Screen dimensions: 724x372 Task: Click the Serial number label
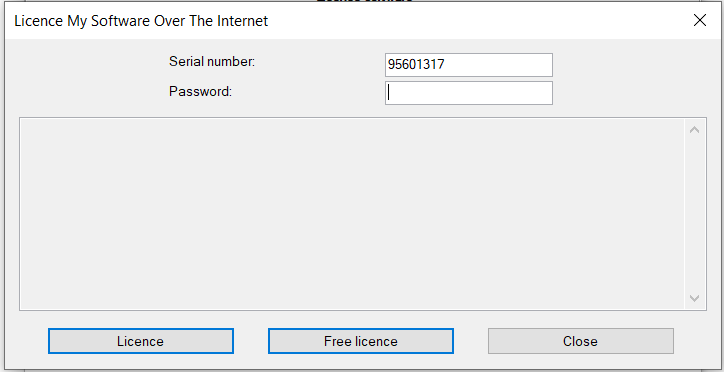(212, 61)
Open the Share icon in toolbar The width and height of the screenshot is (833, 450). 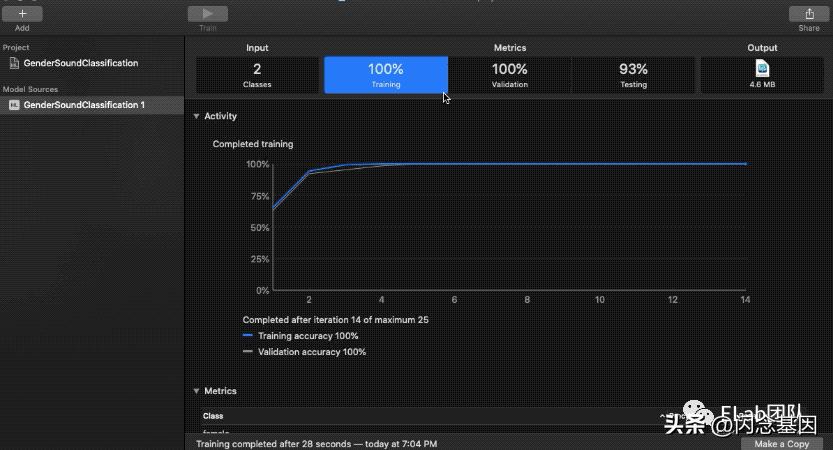click(x=808, y=14)
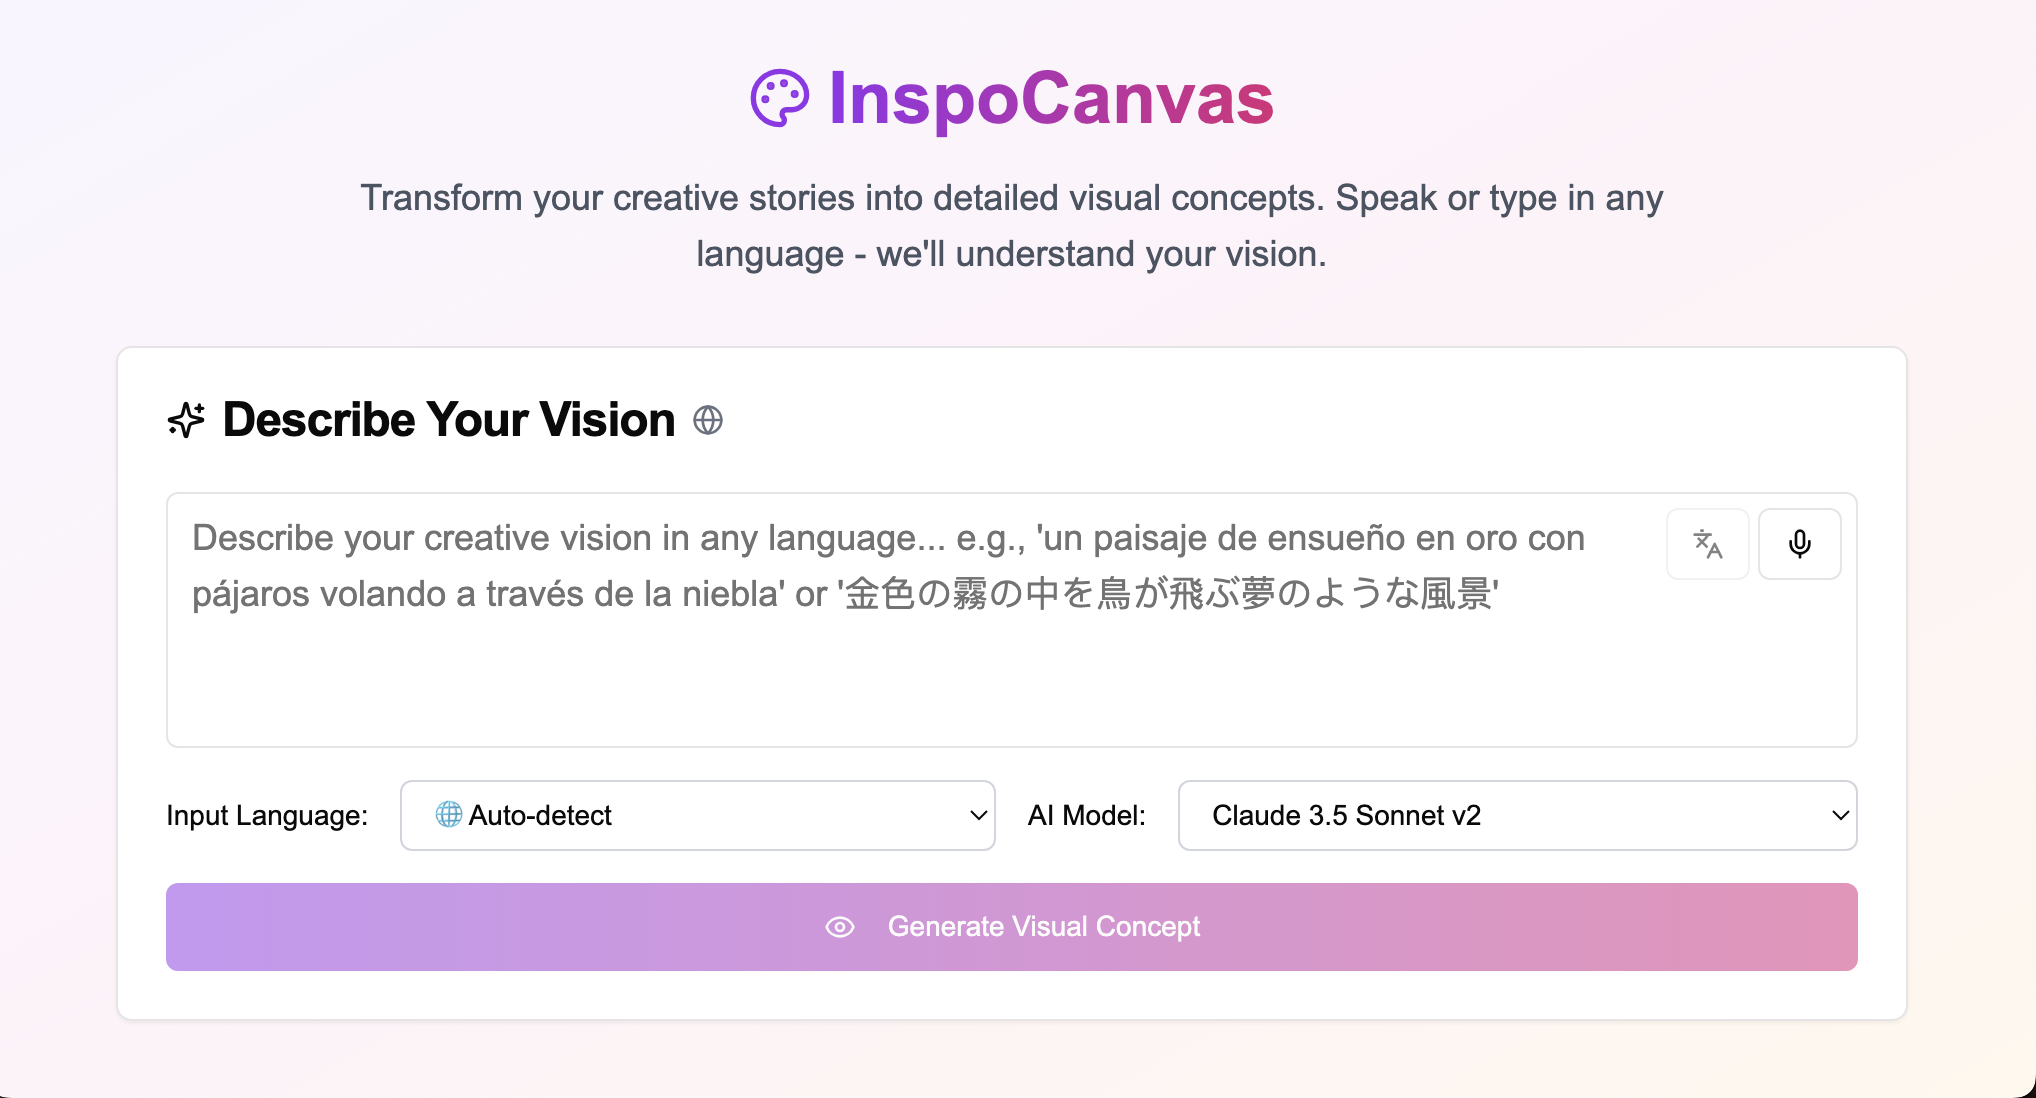The height and width of the screenshot is (1098, 2036).
Task: Click the globe emoji in Auto-detect selector
Action: pyautogui.click(x=449, y=815)
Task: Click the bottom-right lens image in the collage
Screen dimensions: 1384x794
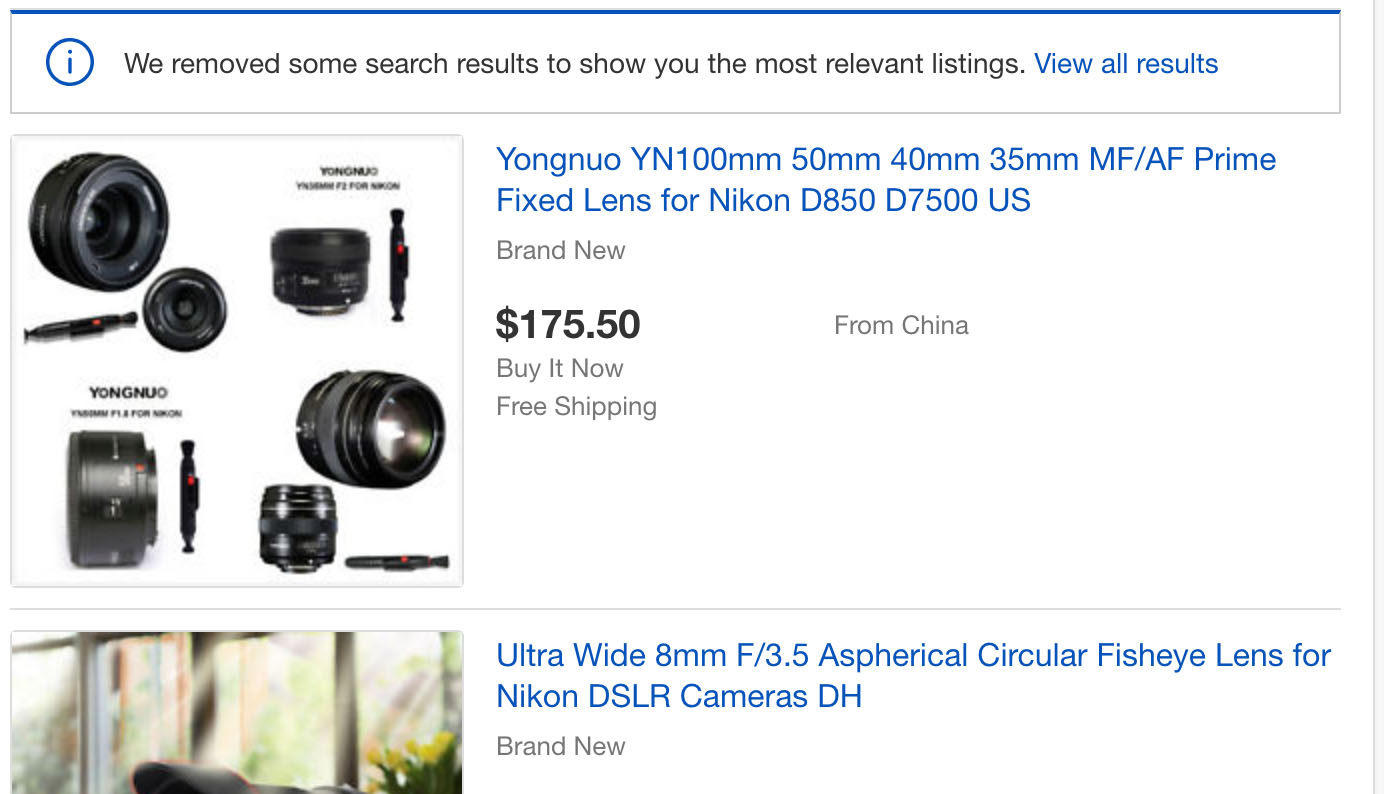Action: coord(298,527)
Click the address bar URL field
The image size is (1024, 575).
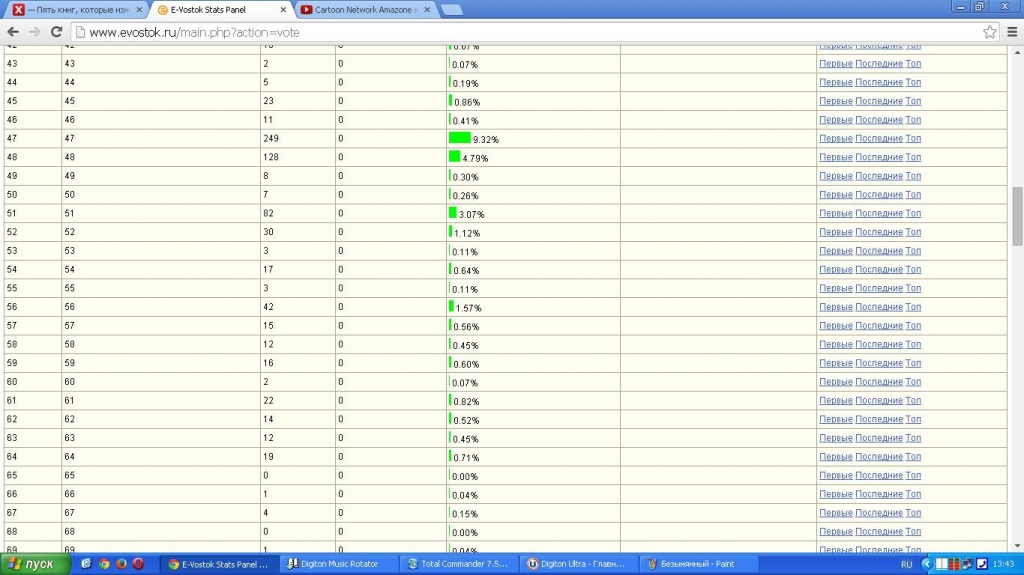(x=500, y=32)
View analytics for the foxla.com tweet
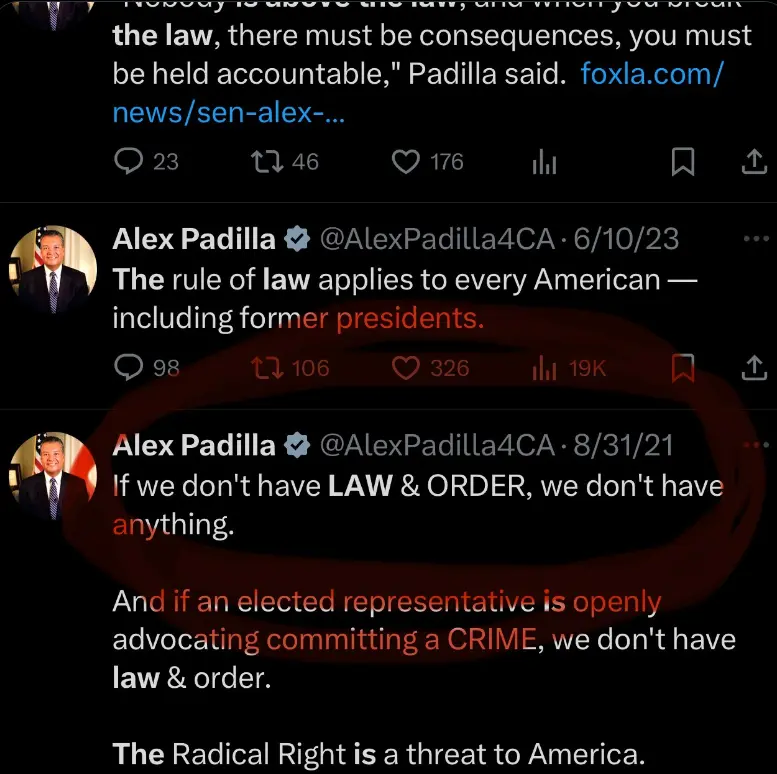 (x=544, y=163)
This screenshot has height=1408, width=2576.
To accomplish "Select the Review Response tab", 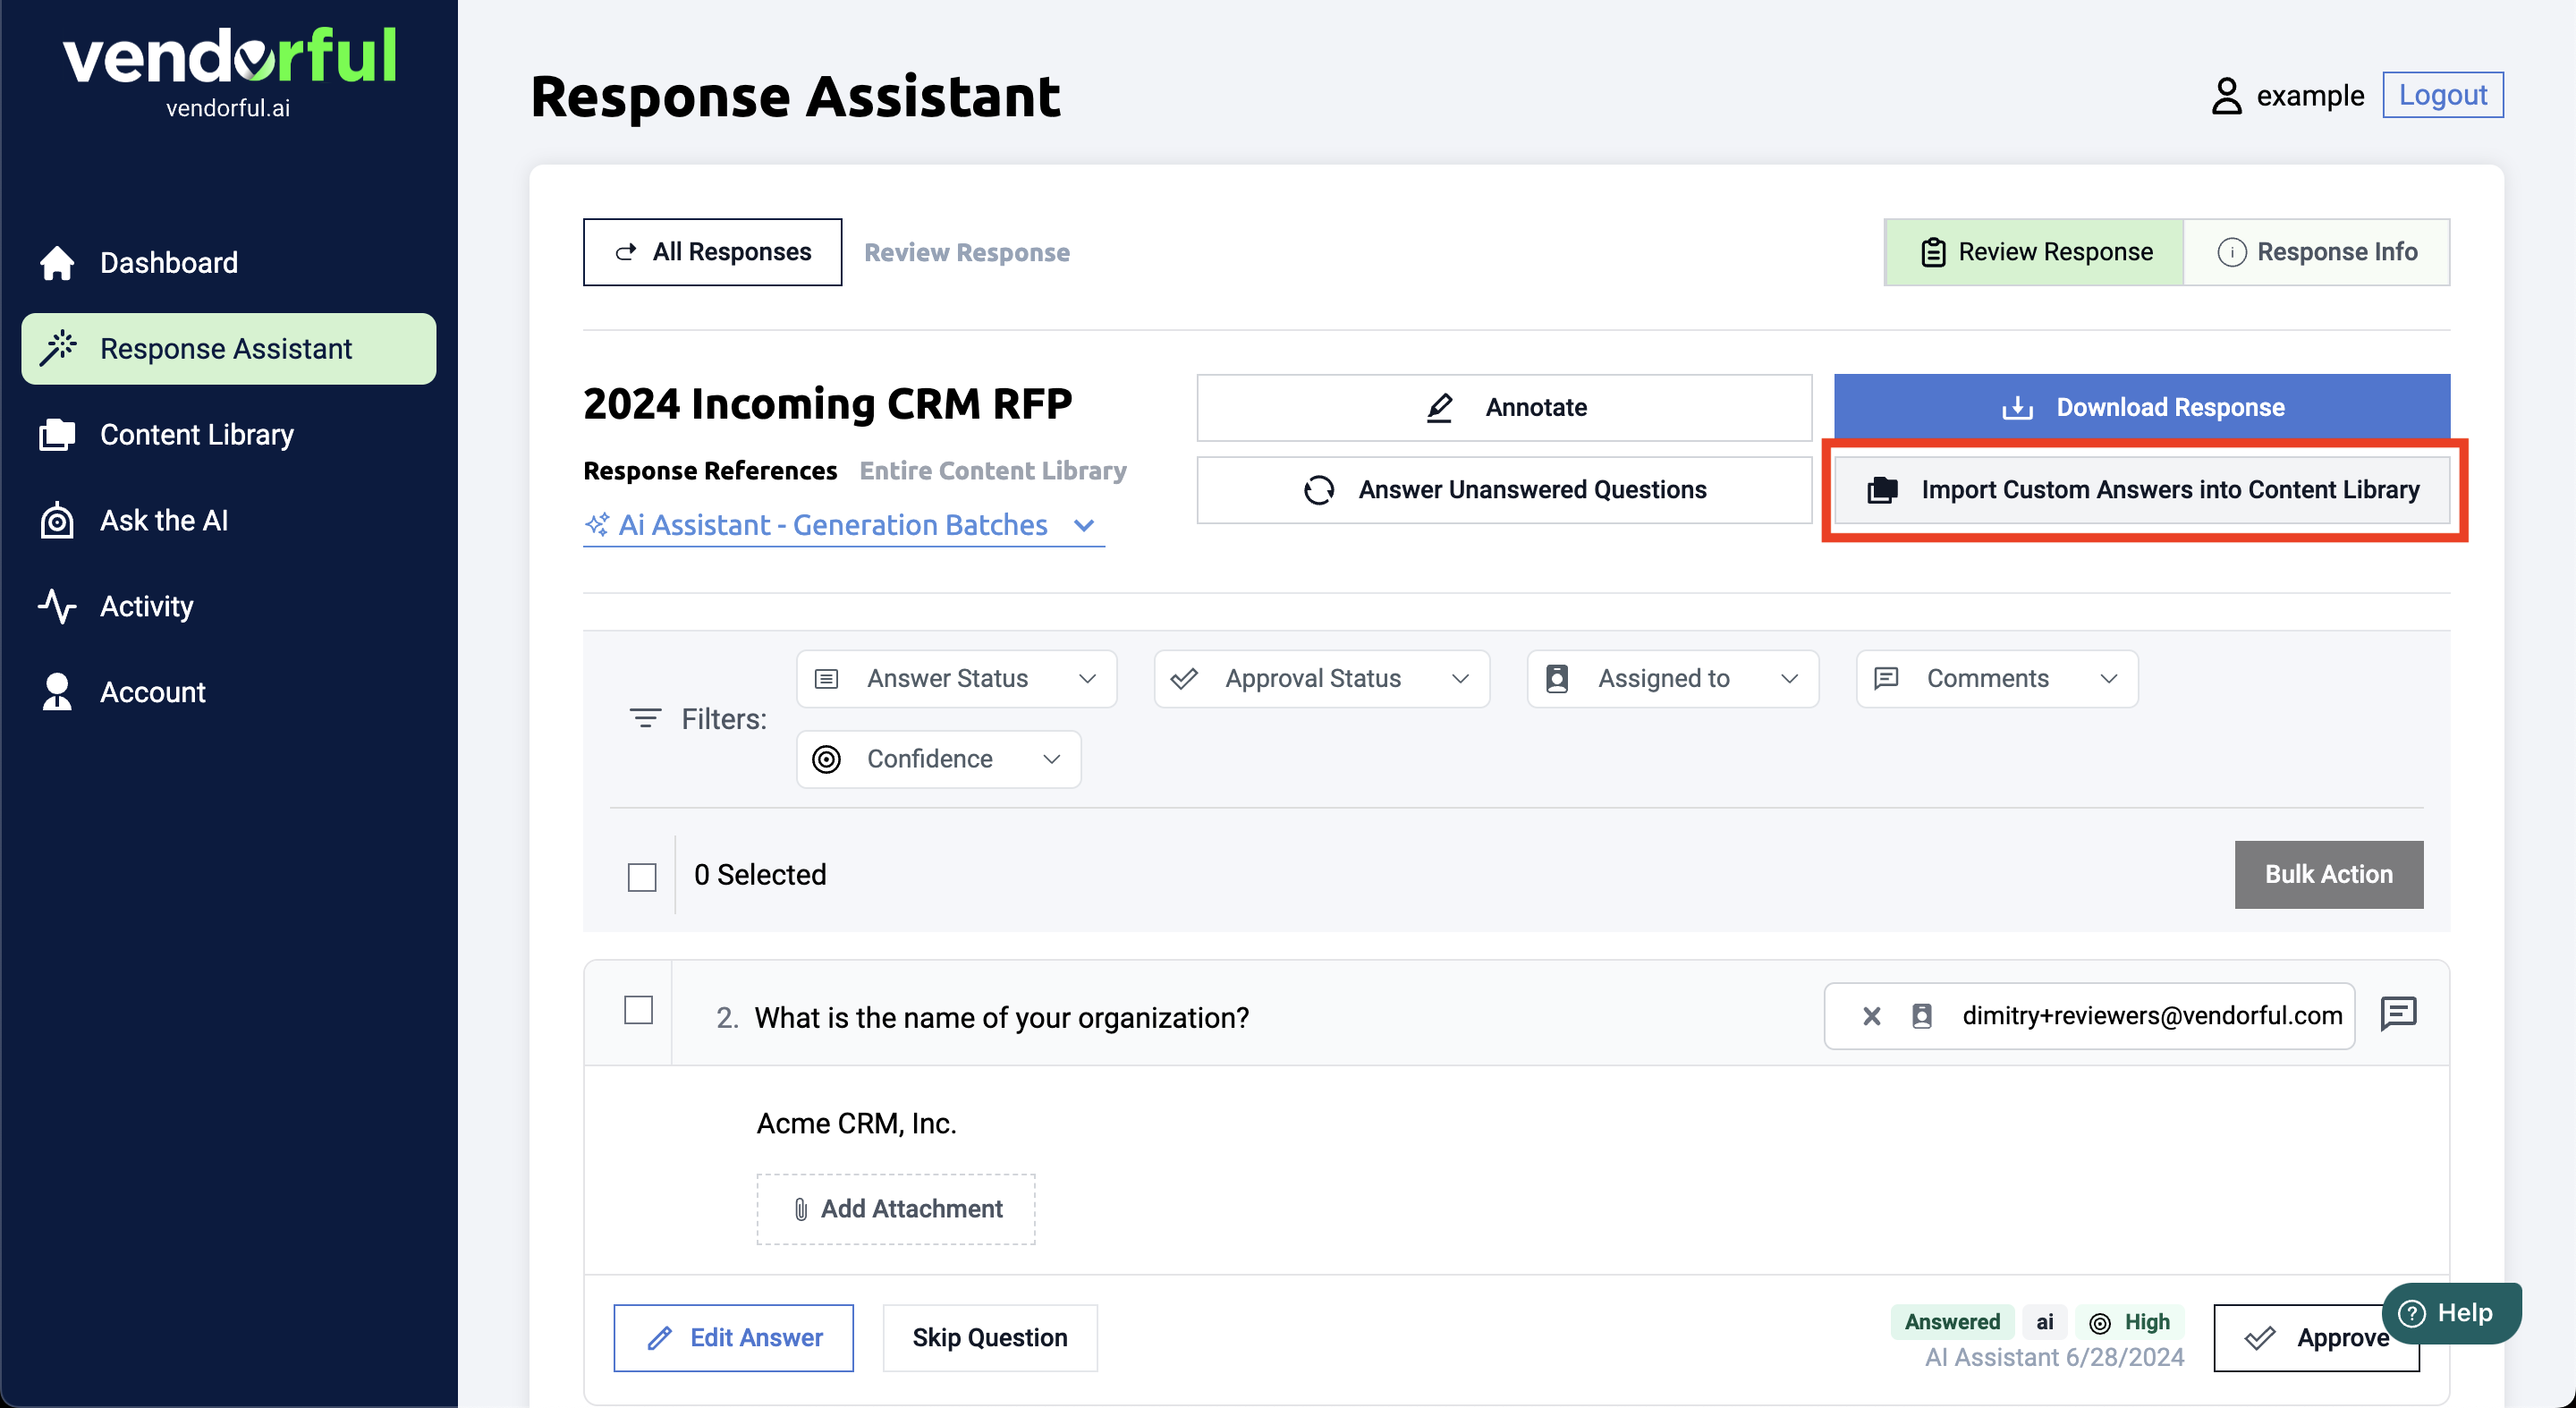I will [2034, 252].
---*---
**Brief:** Pull out each line of the rows above that contains the word "Task".

**Solved exercise:**
Screen dimensions: 724x372 Task: Click the Serial number label
Task: Click the globe emoji in Auto-detect selector
Task: Click the bottom-right lens image in the collage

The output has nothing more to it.